Objective
In the entries below, copy out the lines from the one with "shoe cabinet label" through the one with "pyautogui.click(x=175, y=83)", substituting "Select" for "Point to" and leaving everything else unchanged. Return only those lines.

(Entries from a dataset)
────

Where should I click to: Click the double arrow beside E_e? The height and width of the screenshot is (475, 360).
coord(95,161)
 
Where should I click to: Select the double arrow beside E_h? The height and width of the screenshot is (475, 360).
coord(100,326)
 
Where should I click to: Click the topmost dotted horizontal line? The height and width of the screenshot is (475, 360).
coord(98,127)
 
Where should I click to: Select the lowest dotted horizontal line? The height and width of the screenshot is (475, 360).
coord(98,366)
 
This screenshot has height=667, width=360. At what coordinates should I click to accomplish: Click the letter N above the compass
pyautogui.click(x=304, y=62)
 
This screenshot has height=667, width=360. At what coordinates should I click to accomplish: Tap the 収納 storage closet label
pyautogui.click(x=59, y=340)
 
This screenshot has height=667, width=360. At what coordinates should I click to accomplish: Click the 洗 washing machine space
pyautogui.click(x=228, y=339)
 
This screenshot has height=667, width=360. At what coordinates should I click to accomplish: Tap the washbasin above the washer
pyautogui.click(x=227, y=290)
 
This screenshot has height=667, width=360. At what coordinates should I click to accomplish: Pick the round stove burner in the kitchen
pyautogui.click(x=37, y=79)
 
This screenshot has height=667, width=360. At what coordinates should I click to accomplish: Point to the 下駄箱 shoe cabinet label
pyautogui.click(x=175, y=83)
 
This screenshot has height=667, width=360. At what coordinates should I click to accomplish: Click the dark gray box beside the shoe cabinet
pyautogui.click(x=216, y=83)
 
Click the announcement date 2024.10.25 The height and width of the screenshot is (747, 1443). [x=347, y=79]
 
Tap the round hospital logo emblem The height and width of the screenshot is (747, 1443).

────

Expected answer
This screenshot has height=667, width=360. At what coordinates should I click to accomplish: Select the 下駄箱 shoe cabinet label
pyautogui.click(x=175, y=83)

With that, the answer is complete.